The problem lies with regulators on both sides of the Atlantic. That's no surprise since the merger would create the world's biggest airline in terms of sales. The main hurdle is the restrictive bilateral aviation treaties that have long held the international airline industry in a time warp. These agreements still vest route rights in national carriers, require airlines to be majority-owned by home-country nationals, and in some cases can specify frequency of flights and even veto fare cuts.
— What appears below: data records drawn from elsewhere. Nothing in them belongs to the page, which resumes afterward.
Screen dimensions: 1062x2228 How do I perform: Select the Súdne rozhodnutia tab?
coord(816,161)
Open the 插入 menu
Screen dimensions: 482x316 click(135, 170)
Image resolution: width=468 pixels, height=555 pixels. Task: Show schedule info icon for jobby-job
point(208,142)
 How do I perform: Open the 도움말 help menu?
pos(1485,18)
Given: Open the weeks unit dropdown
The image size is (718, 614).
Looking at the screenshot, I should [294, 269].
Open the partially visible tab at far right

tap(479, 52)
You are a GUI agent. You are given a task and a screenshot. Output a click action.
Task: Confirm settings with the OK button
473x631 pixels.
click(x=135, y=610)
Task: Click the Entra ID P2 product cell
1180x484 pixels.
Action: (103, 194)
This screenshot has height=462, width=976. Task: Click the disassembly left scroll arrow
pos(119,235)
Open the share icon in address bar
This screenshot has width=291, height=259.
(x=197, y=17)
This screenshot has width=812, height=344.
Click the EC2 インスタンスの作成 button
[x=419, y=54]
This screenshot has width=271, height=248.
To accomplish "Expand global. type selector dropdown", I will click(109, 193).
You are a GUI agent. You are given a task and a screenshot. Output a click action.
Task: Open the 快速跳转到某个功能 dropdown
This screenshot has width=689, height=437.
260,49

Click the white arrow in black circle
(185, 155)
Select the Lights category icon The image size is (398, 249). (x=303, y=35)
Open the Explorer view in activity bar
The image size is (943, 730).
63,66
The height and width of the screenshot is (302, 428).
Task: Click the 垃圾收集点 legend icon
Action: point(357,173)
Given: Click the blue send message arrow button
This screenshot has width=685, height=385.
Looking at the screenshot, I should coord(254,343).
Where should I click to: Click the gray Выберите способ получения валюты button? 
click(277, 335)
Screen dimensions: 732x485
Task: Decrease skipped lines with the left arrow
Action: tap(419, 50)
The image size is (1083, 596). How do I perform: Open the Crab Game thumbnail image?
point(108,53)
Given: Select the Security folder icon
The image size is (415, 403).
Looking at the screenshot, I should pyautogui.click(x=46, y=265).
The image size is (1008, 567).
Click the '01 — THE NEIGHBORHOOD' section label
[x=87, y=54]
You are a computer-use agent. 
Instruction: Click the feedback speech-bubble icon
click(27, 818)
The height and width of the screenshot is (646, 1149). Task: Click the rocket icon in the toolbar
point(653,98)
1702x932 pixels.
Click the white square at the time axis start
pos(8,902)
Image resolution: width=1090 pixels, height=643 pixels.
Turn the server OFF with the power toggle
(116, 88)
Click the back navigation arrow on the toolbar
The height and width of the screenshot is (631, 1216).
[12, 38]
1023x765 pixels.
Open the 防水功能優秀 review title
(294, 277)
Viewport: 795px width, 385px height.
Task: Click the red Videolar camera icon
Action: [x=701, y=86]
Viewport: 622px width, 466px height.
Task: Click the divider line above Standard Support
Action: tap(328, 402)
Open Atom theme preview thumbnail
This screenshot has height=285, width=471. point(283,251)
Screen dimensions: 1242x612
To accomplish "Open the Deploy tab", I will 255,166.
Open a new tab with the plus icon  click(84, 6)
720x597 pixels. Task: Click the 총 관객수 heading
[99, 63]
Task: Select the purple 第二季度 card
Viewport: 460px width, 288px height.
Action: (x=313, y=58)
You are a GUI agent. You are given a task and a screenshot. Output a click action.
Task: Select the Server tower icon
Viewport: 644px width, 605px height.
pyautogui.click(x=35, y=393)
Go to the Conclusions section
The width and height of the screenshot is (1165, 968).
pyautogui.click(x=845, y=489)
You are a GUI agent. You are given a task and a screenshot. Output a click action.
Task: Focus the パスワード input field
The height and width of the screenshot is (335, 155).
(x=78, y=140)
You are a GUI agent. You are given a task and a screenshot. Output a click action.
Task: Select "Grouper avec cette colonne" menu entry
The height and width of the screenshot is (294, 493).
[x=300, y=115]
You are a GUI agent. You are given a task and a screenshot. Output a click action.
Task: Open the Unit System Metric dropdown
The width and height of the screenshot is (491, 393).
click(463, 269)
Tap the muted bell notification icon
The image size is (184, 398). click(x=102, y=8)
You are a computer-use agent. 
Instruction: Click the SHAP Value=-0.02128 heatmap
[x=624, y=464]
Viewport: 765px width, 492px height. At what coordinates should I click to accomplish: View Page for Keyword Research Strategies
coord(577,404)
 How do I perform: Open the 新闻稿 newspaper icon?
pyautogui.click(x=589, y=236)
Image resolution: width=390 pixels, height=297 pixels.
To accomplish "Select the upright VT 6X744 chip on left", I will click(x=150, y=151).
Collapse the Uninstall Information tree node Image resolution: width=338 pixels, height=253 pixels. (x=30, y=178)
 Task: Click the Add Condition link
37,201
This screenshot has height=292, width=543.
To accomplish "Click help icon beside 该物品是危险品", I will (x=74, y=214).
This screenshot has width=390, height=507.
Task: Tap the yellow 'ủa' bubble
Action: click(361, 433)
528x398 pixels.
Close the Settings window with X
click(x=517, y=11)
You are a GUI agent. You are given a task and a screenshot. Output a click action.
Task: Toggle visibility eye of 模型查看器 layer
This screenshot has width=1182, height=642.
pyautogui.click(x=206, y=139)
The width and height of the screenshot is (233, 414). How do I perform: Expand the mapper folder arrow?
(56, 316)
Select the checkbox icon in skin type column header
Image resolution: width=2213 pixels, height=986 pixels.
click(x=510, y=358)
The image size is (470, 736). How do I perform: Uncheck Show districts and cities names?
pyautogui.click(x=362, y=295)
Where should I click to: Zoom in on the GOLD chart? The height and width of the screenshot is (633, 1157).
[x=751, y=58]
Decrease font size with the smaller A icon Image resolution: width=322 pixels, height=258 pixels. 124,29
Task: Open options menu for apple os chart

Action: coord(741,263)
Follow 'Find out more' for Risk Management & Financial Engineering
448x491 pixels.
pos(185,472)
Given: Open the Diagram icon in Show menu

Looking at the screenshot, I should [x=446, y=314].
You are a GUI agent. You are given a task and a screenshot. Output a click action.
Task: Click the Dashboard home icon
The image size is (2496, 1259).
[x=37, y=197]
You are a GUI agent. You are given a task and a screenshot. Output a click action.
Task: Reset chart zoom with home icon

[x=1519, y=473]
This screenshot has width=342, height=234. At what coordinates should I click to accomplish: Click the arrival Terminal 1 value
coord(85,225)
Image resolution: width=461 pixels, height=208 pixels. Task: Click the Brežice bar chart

U.S. and British airline regulators each have something the other wants, but isn't likely to get without an effective bargaining chip. The U.S. wants BA to hand over some of its lucrative slots at Heathrow, out of which only two of its airlines, United and American, currently operate. The U.K. wants the U.S. to give up some of its protectionist practices, such as limiting foreign ownership of its airlines to 25% and reserving internal services for U.S. carriers.
The proposed BA-KLM merger may strengthen Washington's hand in next month's negotiations for an "open skies" agreement. Dorothy Robyn, a senior White House official, spelled out the consequences of a failure to break the impasse in no uncertain terms in June, saying that if BA takes over KLM, under the terms of the old treaty "KLM will immediately lose the benefits of the U.S.-Netherlands open skies agreement." That means the merged entity couldn't necessarily use KLM slots at U.S airports.
That tough stance could prove harder to overcome than opposition from the European Commission, says Andrew Light, aviation analyst at Schroder Salomon Smith Barney in London. Brussels may insist that some slots at Heathrow be offered to competitors, that the carriers' discount operations — BA's Go and KLM's Buzz — be spun off and that some transatlantic routes be carved up. Yet the Commission would "like to get things done," says Light, whereas "the U.S. authorities are not predisposed to approve any merger within Europe." They may not be able to block the deal, but their opposition could mean that the first-ever transnational airline merger will have to wait up to two years to be cleared for takeoff.